Im Yoga geht es dabei nicht nur um den physischen Blick, sondern um die Ausrichtung der Aufmerksamkeit.
Ein Drishti ist eine bewusste Blickrichtung, die während der Asana-Praxis gehalten wird.
In der äußeren Form lenkt sie die Augen, in der inneren Praxis fokussiert sie den Geist.
Drishti schafft Verbindung zwischen Körper, Atem und Bewusstsein – sie führt nach innen, zu Klarheit und Konzentration.
Im Ashtanga Yoga sind die Drishtis fester Bestandteil jeder Haltung.
Jede Asana hat ihren eigenen, genau bestimmten Blickpunkt.
So wird die Aufmerksamkeit gebündelt, der Geist bleibt wach, und der Blick wird zum Spiegel der inneren Ausrichtung.
Die neun traditionellen Dristis
- Nasagra Dristi – Blick zur Nasenspitze
- Broomadhya Dristi – Blick zum Punkt zwischen den Augenbrauen
- Nabhi Dristi – Blick zum Nabel
- Hastagra Dristi – Blick zur Hand
- Padhagra Dristi – Blick zum Fuß oder zu den Zehen
- Parshva Dristi – Blick über die rechte Schulter
- Parshva Dristi (links) – Blick über die linke Schulter
- Angustha Ma Dyai Dristi – Blick zu den Daumen (z. B. in Urdhva Hastasana)
- Urdhva Dristi – Blick nach oben, zum Himmel
Jede Blickrichtung ist mehr als eine optische Ausrichtung – sie ist eine energetische Lenkung.
Der Blick ruht – und mit ihm kommt der Geist zur Ruhe.
Wirkung der Dristis
- Konzentration: Der Blick sammelt den Geist und verhindert Ablenkung.
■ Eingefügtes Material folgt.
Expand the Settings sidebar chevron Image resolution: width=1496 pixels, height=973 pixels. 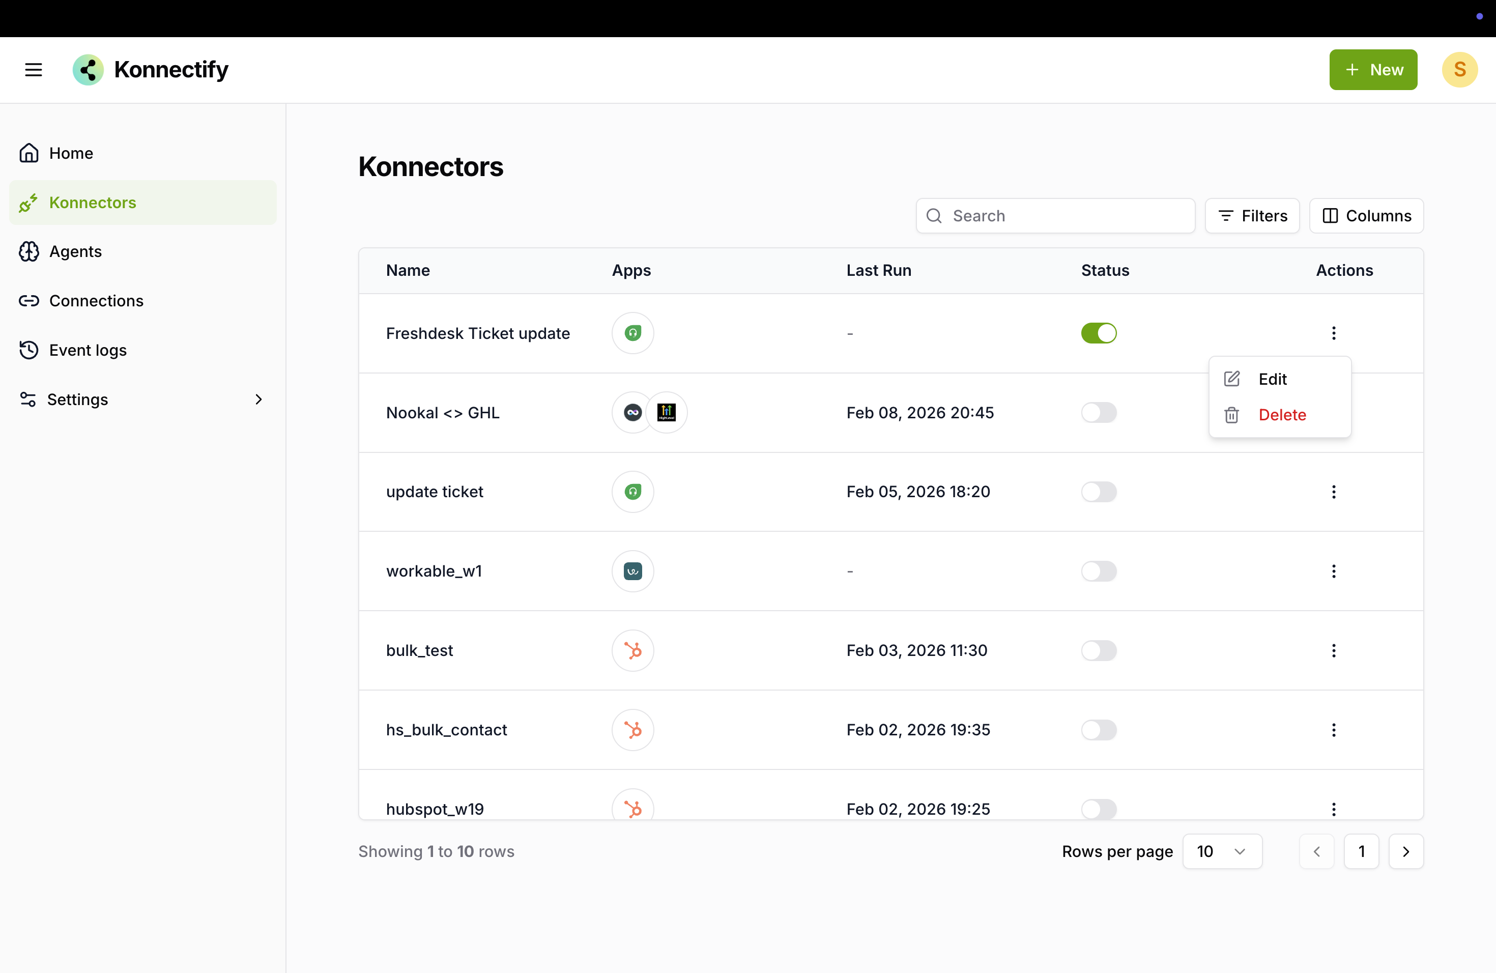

- Balance: Durch die Fokussierung entsteht Stabilität – körperlich und mental.
- Energiefluss: Dristi lenkt das Prana im Körper und verfeinert die Wahrnehmung.
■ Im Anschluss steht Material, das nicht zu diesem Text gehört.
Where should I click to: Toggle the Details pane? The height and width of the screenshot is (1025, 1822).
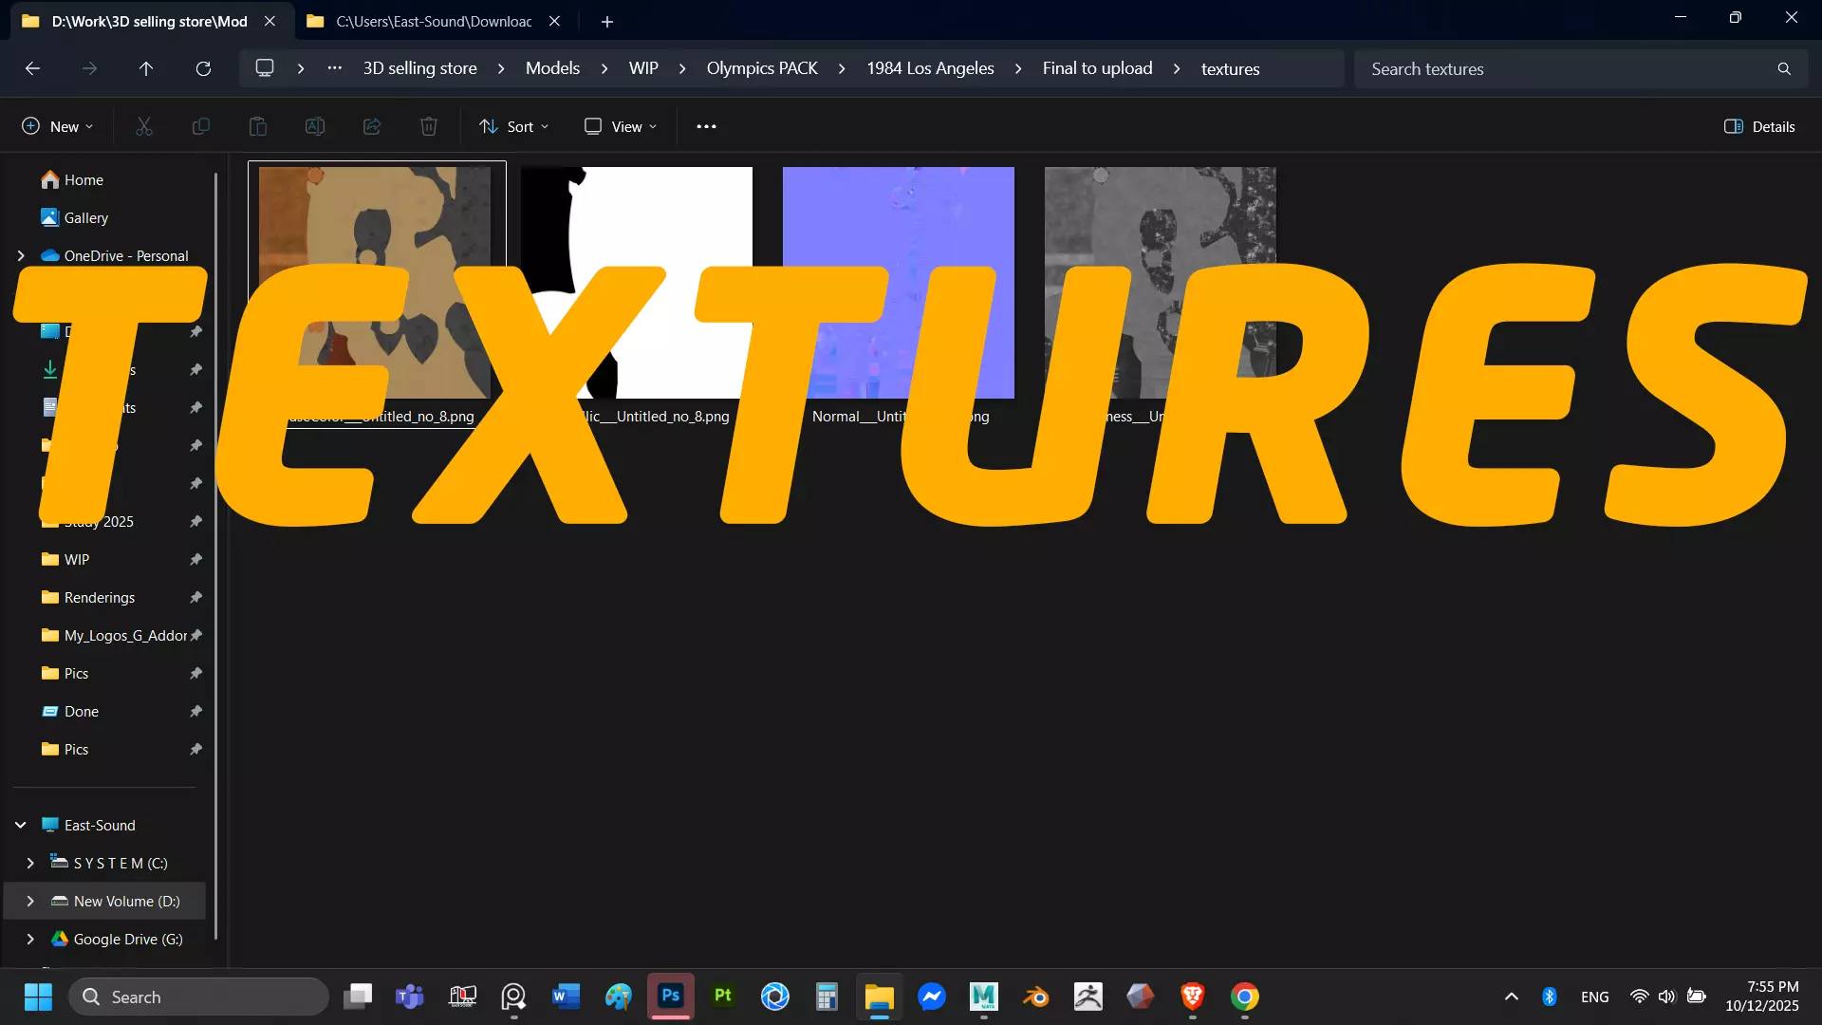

- Innere Ausrichtung: Der äußere Fokus führt nach innen – zu Präsenz und Achtsamkeit.
- Äußere Ausrichtung: Die Blickrichtung bestimmt instinktiv die Nackenhaltung. D.h. durch den Dristi bewirkst du Veränderungen in der Hals- und Brustwirbelsäule.
- Augentraining: Nah- und Fernsicht werden angesprochen, sowie das Drehen der Augen bis in den Augenwinkel: rechts und links im Wechsel oder zur Gesichtsmitte hin oder Stirn hoch.
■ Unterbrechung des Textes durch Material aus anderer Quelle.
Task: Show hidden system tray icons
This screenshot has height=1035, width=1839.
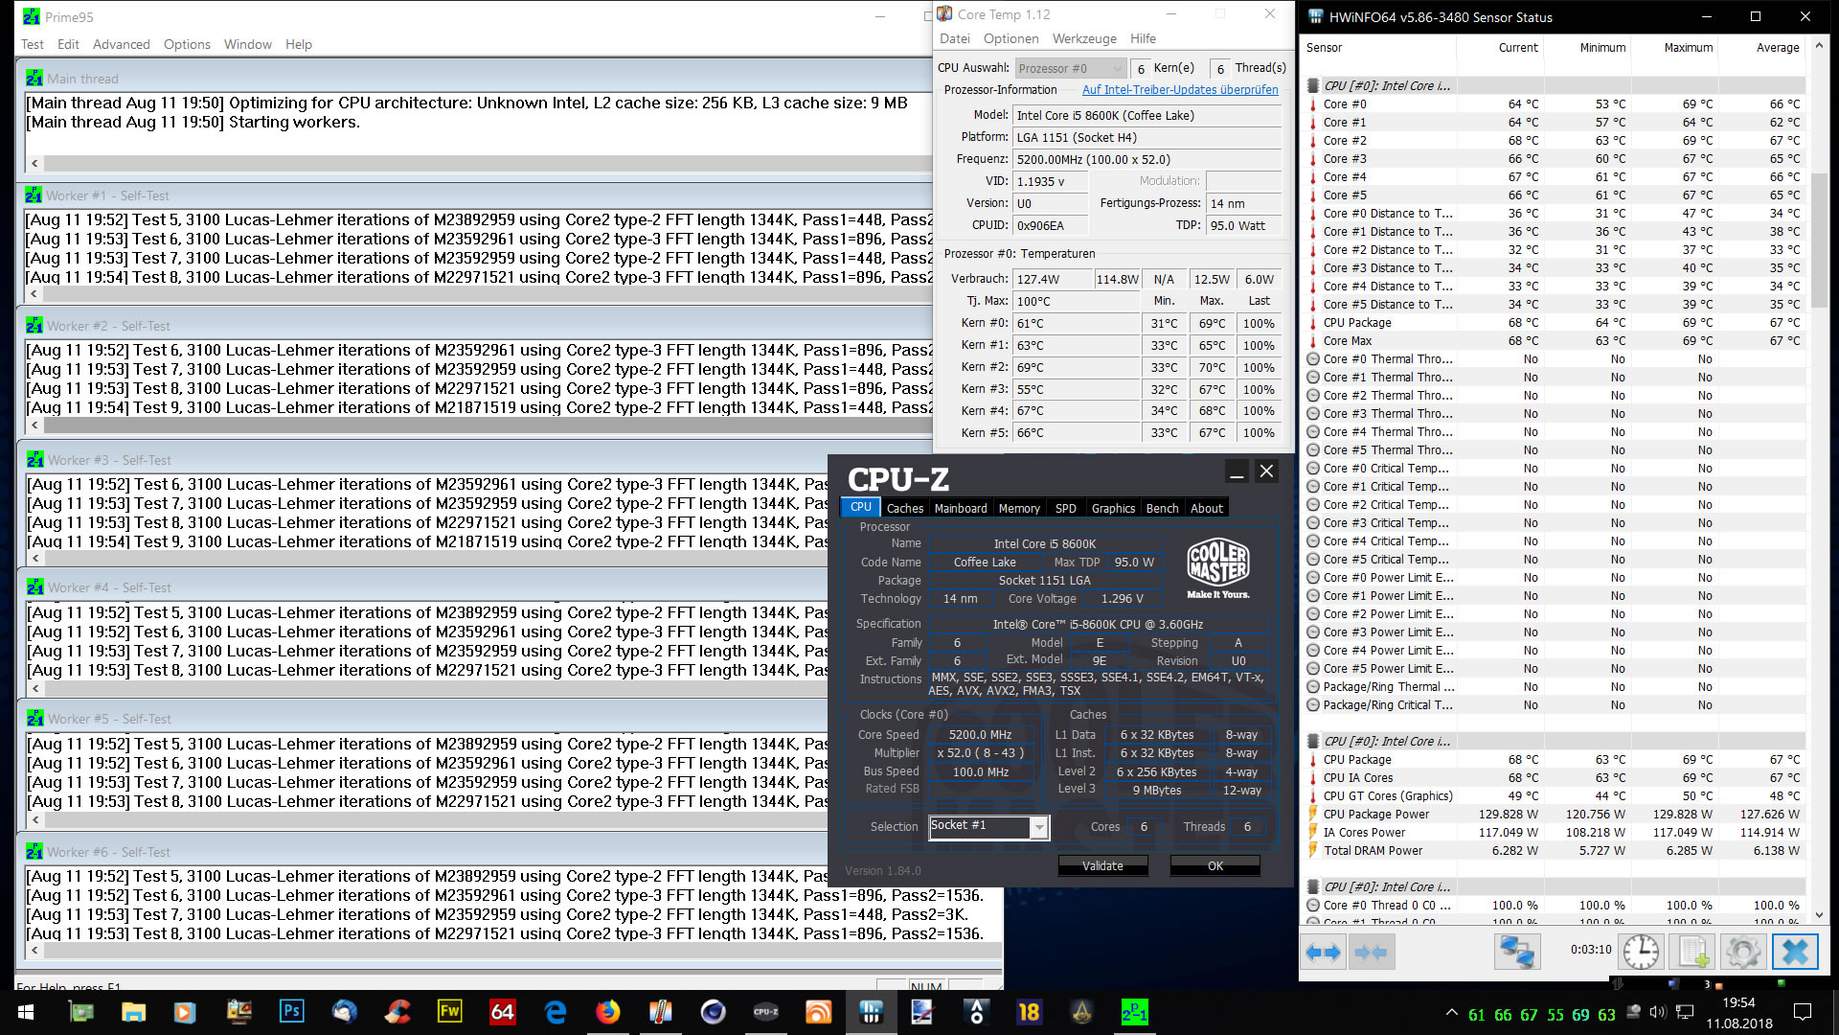Action: 1451,1013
Drishti ist damit Meditation in Bewegung.
Es ist der Moment, in dem der Blick still wird – und das Sehen von außen nach innen wandert.
Fazit
Drishtis sind Tore der Achtsamkeit.
Sie lehren uns, nicht nur zu sehen, sondern zu blicken – bewusst, gesammelt, zentriert.
Durch den Blick wird die Bewegung klarer, der Atem ruhiger und der Geist stiller.
So entsteht Yoga: Einheit von Körper, Atem und Bewusstsein – im Fokus des Augenblicks.